In my and adjacent research fields, measures and methods and their names have complex and sometimes detrimental relationships. This is especially true when the names have a clear and relevant meaning in the vernacular. There are several related mechanisms for which I have only scanty evidence (hopefully to be supported further in the future):
- The colloquial meaning of the name influences the interpretation of the measure.
- Measures are grouped together because their names have a word in common.
- The inertia of language slows down the evolution of an idea.
The spirit of this post is not at all indignation for what science could have been. Maybe I’m too old for that. I rather feel a solemn resignation to the limitations of our language. There is not much we could or should do about it; other than be aware of the issue.
Once, I chatted with an economist, Dr. N.N., who declared himself largely unaware of network science, “except some years ago I did toy around with measuring efficiency for some of my data sets.” “Well, then you do know something,” I retorted, “because efficiency is usually not the first network measure to try.” At which point, the economist explained that the only research question he was interested in was how efficient his system was (and I dropped the discussion, not being in the mood for lecturing then . . but now I apparently am 😆).
For a connected graph, the average distance is a way of judging how tightly connected it is. Although it depends on many factors—the type of system being studied, the dynamics occurring on the network, the possible costs involved in maintaining it, the possible interventions, etc.—it is probably rarely capturing the everyday meaning of “efficient.” The most tightly connected graph is fully connected, but an airline network with flights between every pair of airports would be painfully inefficient in any economic sense.
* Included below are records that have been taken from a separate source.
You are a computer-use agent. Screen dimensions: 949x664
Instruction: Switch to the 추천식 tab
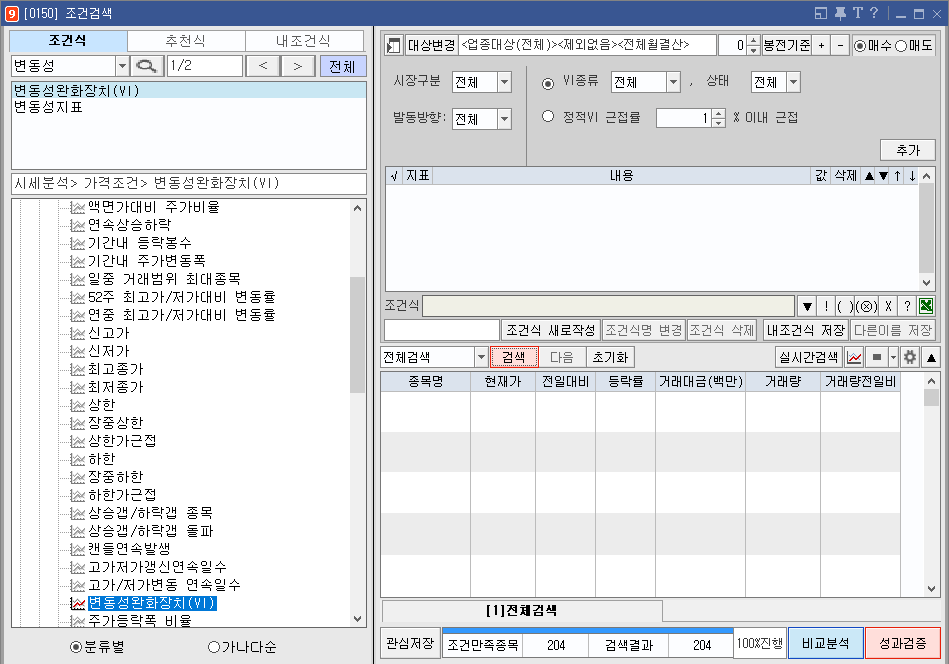coord(187,41)
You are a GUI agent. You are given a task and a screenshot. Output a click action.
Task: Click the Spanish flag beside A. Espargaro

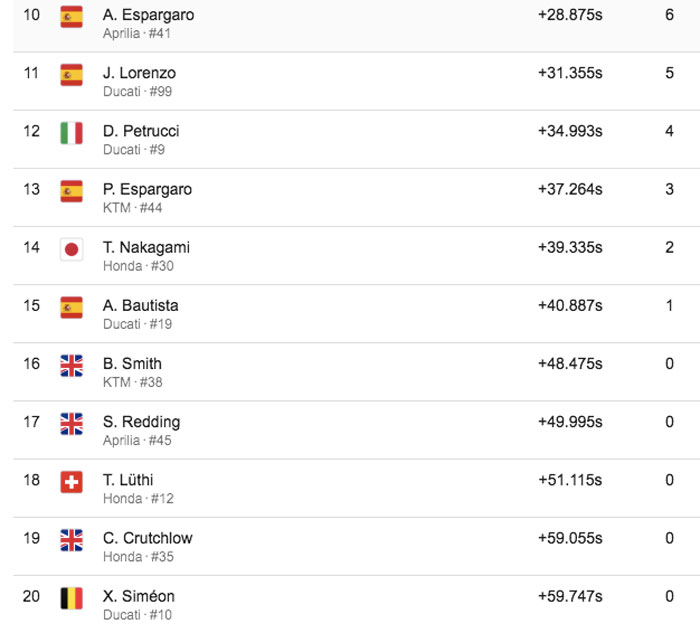click(71, 17)
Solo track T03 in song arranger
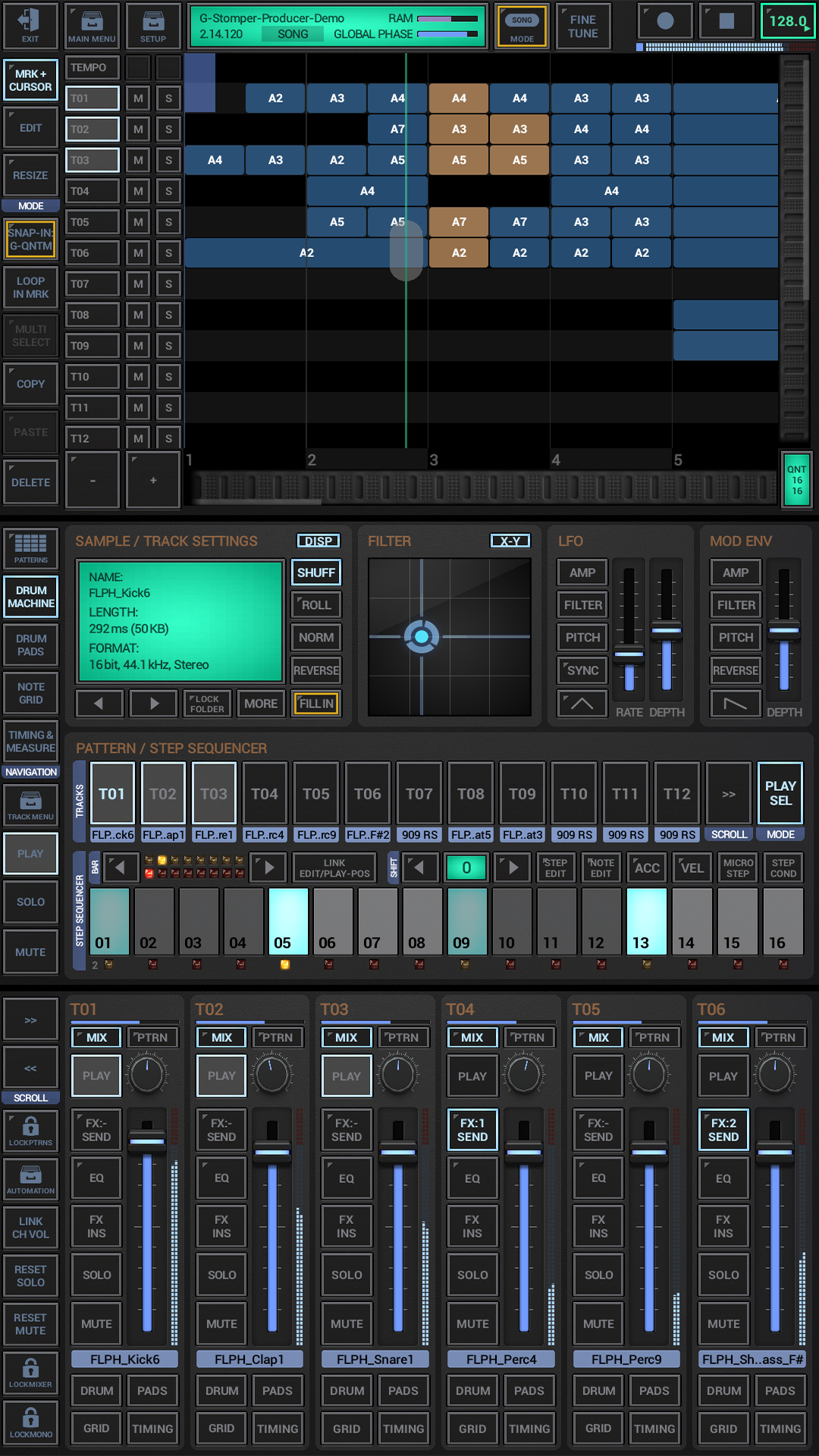819x1456 pixels. [168, 160]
If we persist with the idea that networks are worthy of the epithet “efficient” by the sole virtue of having short distances, we still run into problems if the network is not connected. Then the average distance is infinite and thus useless. Latora and Marchiori’s efficiency is the mathematically simplest way to give a non-trivial answer for disconnected networks. It measures the average inverse distance rather than the average distance (so node pairs of distinct components contribute with zero, rather than infinity, to the average). This, however, is a mix of the component-size statistics and the distances within components that is hard to have an intuitive feeling for—e.g., why would two cliques of half the nodes be valued equal to a star graph of all nodes?
The bottom line is not that Latora and Marchiori’s efficiency is terrible—it isn’t and I use it myself—only that it most likely isn’t the closest measure network science has to offer to what Dr. N.N. had in mind. Furthermore, yes, he was lazy not to read up on all the literature, but there is a logic to it. It probably takes a lot less effort to motivate a measure called efficiency as a proxy for whatever economic efficiency he had in mind. Aptly named measures enable you to exploit the laziness of others.
Linton Freeman’s seminal “Centrality in social networks – conceptual clarification” describes different centrality measures as capturing various aspects of the colloquial word. Degree, closeness, and betweenness centrality are prototypical examples of three such facets of “centrality.” With this protocol for deriving measures, the class inherits the ambiguities of a human language, English, which leads to three absurdities: First, should one then construct other classes when presenting network science in other languages (given that translations often can’t cover all nuances of a word)? Second, words can have different connotations for different people. Indeed not everyone would arrive at degree being an aspect of centrality (but it is easy to see how it comes out of social network analysis, where ego-centric networks are an essential concept). Third, wouldn’t one miss many important structural measures lying just out of reach for a mathematical formulation of the word?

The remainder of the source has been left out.